● **Supplied information**
-=-=-=-=-

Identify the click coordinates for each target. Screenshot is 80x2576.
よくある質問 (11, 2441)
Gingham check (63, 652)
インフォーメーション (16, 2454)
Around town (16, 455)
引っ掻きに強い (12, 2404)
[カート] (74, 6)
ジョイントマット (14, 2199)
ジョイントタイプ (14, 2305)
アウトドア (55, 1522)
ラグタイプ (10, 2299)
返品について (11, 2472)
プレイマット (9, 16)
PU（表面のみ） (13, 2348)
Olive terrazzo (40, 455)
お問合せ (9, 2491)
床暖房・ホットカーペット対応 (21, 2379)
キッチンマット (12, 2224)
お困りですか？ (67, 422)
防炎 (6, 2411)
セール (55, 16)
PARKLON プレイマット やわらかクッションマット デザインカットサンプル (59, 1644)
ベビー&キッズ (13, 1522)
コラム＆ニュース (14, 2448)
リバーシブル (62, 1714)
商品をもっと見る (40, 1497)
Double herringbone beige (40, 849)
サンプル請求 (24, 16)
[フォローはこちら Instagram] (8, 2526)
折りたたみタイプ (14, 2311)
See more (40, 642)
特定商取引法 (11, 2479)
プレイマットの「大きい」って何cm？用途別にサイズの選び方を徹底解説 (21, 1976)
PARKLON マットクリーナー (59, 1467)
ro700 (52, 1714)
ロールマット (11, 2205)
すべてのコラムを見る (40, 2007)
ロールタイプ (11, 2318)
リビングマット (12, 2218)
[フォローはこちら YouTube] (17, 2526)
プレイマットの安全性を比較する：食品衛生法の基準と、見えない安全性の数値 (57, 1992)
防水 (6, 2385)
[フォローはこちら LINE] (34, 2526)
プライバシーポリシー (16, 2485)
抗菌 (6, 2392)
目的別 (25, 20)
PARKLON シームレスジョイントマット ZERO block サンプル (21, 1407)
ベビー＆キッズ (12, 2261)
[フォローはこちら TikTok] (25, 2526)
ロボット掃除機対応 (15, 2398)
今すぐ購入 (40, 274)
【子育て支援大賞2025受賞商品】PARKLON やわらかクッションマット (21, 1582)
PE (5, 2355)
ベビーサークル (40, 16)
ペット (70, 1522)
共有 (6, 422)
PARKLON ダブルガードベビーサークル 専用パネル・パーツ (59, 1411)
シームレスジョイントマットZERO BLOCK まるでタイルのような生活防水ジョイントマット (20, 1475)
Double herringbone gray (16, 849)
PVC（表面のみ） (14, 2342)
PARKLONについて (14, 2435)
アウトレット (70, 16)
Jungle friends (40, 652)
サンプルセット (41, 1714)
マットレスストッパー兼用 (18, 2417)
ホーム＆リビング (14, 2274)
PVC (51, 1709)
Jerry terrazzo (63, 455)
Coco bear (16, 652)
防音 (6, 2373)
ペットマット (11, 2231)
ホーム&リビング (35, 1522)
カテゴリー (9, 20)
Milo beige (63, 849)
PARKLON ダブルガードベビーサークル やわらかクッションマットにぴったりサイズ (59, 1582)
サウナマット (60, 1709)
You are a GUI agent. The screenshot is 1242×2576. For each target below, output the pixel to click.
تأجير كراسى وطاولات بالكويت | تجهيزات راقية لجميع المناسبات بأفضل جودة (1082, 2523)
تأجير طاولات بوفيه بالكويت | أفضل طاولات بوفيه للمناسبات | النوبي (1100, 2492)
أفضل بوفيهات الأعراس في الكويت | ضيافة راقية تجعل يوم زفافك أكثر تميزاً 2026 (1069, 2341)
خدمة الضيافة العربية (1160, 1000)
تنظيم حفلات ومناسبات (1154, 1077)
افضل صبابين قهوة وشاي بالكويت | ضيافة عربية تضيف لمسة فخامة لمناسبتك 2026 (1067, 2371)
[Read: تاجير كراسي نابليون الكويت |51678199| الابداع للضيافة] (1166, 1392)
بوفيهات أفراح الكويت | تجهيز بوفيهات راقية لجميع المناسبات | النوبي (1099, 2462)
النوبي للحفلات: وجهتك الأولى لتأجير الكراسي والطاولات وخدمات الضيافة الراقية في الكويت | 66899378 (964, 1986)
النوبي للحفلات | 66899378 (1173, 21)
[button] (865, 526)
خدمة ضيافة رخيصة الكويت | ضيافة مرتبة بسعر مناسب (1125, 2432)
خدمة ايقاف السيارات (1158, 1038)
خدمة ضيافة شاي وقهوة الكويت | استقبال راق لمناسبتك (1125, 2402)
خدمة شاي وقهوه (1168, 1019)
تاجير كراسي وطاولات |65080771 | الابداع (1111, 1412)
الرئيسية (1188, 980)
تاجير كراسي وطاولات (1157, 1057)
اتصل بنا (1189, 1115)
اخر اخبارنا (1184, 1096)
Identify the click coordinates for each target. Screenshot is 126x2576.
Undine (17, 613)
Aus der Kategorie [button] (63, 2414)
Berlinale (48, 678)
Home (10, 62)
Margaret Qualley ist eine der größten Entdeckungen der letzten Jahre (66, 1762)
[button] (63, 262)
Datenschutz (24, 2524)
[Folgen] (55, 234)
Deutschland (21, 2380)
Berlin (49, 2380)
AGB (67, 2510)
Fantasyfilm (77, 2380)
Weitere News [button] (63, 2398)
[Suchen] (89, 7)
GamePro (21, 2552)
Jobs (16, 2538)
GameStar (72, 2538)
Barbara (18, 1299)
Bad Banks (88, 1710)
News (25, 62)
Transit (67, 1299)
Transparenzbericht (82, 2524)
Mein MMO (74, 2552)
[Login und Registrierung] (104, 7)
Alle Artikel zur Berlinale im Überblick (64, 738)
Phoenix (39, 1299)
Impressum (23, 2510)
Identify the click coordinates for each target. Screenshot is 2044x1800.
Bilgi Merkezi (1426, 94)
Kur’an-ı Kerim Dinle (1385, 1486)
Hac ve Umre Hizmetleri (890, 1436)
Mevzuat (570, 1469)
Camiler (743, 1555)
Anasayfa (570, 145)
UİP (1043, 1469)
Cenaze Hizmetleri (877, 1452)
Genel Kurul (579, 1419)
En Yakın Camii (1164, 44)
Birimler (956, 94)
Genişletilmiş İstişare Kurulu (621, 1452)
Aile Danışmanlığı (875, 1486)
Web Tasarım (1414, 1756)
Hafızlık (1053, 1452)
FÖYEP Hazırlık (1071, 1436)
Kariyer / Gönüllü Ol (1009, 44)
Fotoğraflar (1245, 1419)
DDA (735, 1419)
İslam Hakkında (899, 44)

-=-=-=-=-

● **Task objective**
Could you transcribe the records in full, exactly?

● **Result for this task**
Identify the click coordinates for each target. Screenshot is 80x2576.
よくある質問 (11, 2441)
Gingham check (63, 652)
インフォーメーション (16, 2454)
Around town (16, 455)
引っ掻きに強い (12, 2404)
[カート] (74, 6)
ジョイントマット (14, 2199)
ジョイントタイプ (14, 2305)
アウトドア (55, 1522)
ラグタイプ (10, 2299)
返品について (11, 2472)
プレイマット (9, 16)
PU（表面のみ） (13, 2348)
Olive terrazzo (40, 455)
お問合せ (9, 2491)
床暖房・ホットカーペット対応 (21, 2379)
キッチンマット (12, 2224)
お困りですか？ (67, 422)
防炎 (6, 2411)
セール (55, 16)
PARKLON プレイマット やわらかクッションマット デザインカットサンプル (59, 1644)
ベビー&キッズ (13, 1522)
コラム＆ニュース (14, 2448)
リバーシブル (62, 1714)
商品をもっと見る (40, 1497)
Double herringbone beige (40, 849)
サンプル請求 (24, 16)
[フォローはこちら Instagram] (8, 2526)
折りたたみタイプ (14, 2311)
See more (40, 642)
特定商取引法 (11, 2479)
プレイマットの「大きい」って何cm？用途別にサイズの選び方を徹底解説 (21, 1976)
PARKLON マットクリーナー (59, 1467)
ro700 (52, 1714)
ロールマット (11, 2205)
すべてのコラムを見る (40, 2007)
ロールタイプ (11, 2318)
リビングマット (12, 2218)
[フォローはこちら YouTube] (17, 2526)
プレイマットの安全性を比較する：食品衛生法の基準と、見えない安全性の数値 (57, 1992)
防水 (6, 2385)
[フォローはこちら LINE] (34, 2526)
プライバシーポリシー (16, 2485)
抗菌 (6, 2392)
目的別 (25, 20)
PARKLON シームレスジョイントマット ZERO block サンプル (21, 1407)
ベビー＆キッズ (12, 2261)
[フォローはこちら TikTok] (25, 2526)
ロボット掃除機対応 (15, 2398)
今すぐ購入 (40, 274)
【子育て支援大賞2025受賞商品】PARKLON やわらかクッションマット (21, 1582)
PE (5, 2355)
ベビーサークル (40, 16)
ペット (70, 1522)
共有 (6, 422)
PARKLON ダブルガードベビーサークル 専用パネル・パーツ (59, 1411)
シームレスジョイントマットZERO BLOCK まるでタイルのような生活防水ジョイントマット (20, 1475)
Double herringbone gray (16, 849)
PVC（表面のみ） (14, 2342)
PARKLONについて (14, 2435)
アウトレット (70, 16)
Jungle friends (40, 652)
サンプルセット (41, 1714)
マットレスストッパー兼用 (18, 2417)
ホーム＆リビング (14, 2274)
PVC (51, 1709)
Jerry terrazzo (63, 455)
Coco bear (16, 652)
防音 (6, 2373)
ペットマット (11, 2231)
ホーム&リビング (35, 1522)
カテゴリー (9, 20)
Milo beige (63, 849)
PARKLON ダブルガードベビーサークル やわらかクッションマットにぴったりサイズ (59, 1582)
サウナマット (60, 1709)
You are a GUI agent. The screenshot is 1242×2576. For each target below, output the pixel to click.
تأجير كراسى وطاولات بالكويت | تجهيزات راقية لجميع المناسبات بأفضل جودة (1082, 2523)
تأجير طاولات بوفيه بالكويت | أفضل طاولات بوفيه للمناسبات | النوبي (1100, 2492)
أفضل بوفيهات الأعراس في الكويت | ضيافة راقية تجعل يوم زفافك أكثر تميزاً 2026 (1069, 2341)
خدمة الضيافة العربية (1160, 1000)
تنظيم حفلات ومناسبات (1154, 1077)
افضل صبابين قهوة وشاي بالكويت | ضيافة عربية تضيف لمسة فخامة لمناسبتك 2026 (1067, 2371)
[Read: تاجير كراسي نابليون الكويت |51678199| الابداع للضيافة] (1166, 1392)
بوفيهات أفراح الكويت | تجهيز بوفيهات راقية لجميع المناسبات | النوبي (1099, 2462)
النوبي للحفلات: وجهتك الأولى لتأجير الكراسي والطاولات وخدمات الضيافة الراقية في الكويت | 66899378 (964, 1986)
النوبي للحفلات | 66899378 (1173, 21)
[button] (865, 526)
خدمة ضيافة رخيصة الكويت | ضيافة مرتبة بسعر مناسب (1125, 2432)
خدمة ايقاف السيارات (1158, 1038)
خدمة ضيافة شاي وقهوة الكويت | استقبال راق لمناسبتك (1125, 2402)
خدمة شاي وقهوه (1168, 1019)
تاجير كراسي وطاولات |65080771 | الابداع (1111, 1412)
الرئيسية (1188, 980)
تاجير كراسي وطاولات (1157, 1057)
اتصل بنا (1189, 1115)
اخر اخبارنا (1184, 1096)
Identify the click coordinates for each target. Screenshot is 126x2576.
Undine (17, 613)
Aus der Kategorie [button] (63, 2414)
Berlinale (48, 678)
Home (10, 62)
Margaret Qualley ist eine der größten Entdeckungen der letzten Jahre (66, 1762)
[button] (63, 262)
Datenschutz (24, 2524)
[Folgen] (55, 234)
Deutschland (21, 2380)
Berlin (49, 2380)
AGB (67, 2510)
Fantasyfilm (77, 2380)
Weitere News [button] (63, 2398)
[Suchen] (89, 7)
GamePro (21, 2552)
Jobs (16, 2538)
GameStar (72, 2538)
Barbara (18, 1299)
Bad Banks (88, 1710)
News (25, 62)
Transit (67, 1299)
Transparenzbericht (82, 2524)
Mein MMO (74, 2552)
[Login und Registrierung] (104, 7)
Alle Artikel zur Berlinale im Überblick (64, 738)
Phoenix (39, 1299)
Impressum (23, 2510)
Identify the click coordinates for each target. Screenshot is 2044x1800.
Bilgi Merkezi (1426, 94)
Kur’an-ı Kerim Dinle (1385, 1486)
Hac ve Umre Hizmetleri (890, 1436)
Mevzuat (570, 1469)
Camiler (743, 1555)
Anasayfa (570, 145)
UİP (1043, 1469)
Cenaze Hizmetleri (877, 1452)
Genel Kurul (579, 1419)
En Yakın Camii (1164, 44)
Birimler (956, 94)
Genişletilmiş İstişare Kurulu (621, 1452)
Aile Danışmanlığı (875, 1486)
Web Tasarım (1414, 1756)
Hafızlık (1053, 1452)
FÖYEP Hazırlık (1071, 1436)
Kariyer / Gönüllü Ol (1009, 44)
Fotoğraflar (1245, 1419)
DDA (735, 1419)
İslam Hakkında (899, 44)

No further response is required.